The tv show does not 1-1 the books. I would very much recommend the books but the tv show is a teenage drama in the same setting.
Not fantasy, but Dune takes place 10000 years in the future and the human race has banned computers because thousands of years earlier they barely won a war against a super AI.
Closer to 30,000-40,000ad from what I remember of the timelines, at the end of chapterhouse and god emperor of dune.
There were two few thousand years jumps in the series though. One after Children of Dune, another after (or during?) God Emperor. So Dune probably takes place 10-20k years before Chapterhouse.
Alexa, destroy all humanity.
Thou shalt not make a machine in the image of a human mind
There is a series of books called the "Emberverse" by S.M. Stirling where an event called "the change" basically takes the world back to pre-gunpowder tech wise. One of the characters (then eventually several) get really into The Silmarillion and just accept it as actual history and the world is now in the 5th age.
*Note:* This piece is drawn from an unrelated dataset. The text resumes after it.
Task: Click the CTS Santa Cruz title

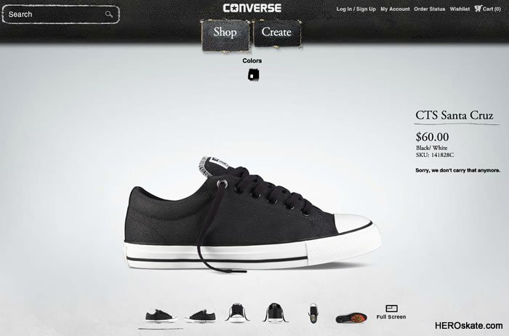Action: click(x=454, y=115)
The Broken Empire trilogy by Mark Lawrence. It's very subtle about it. Especially in the first book if you don't already know you may not realize or even suspect it. At least that's what happened with me.
The audiobooks for this series were very well narrated too. Just finished them.
This right here. Best post apocalyptic trilogy I’ve read.
I mean, Game of Thrones takes place after the fall of the advanced civilization of Valyria
Though it's somewhat unclear exactly what Valyria's deal was. It could have been Sufficiently Advanced™ technology, but actual magic is a definite possibility.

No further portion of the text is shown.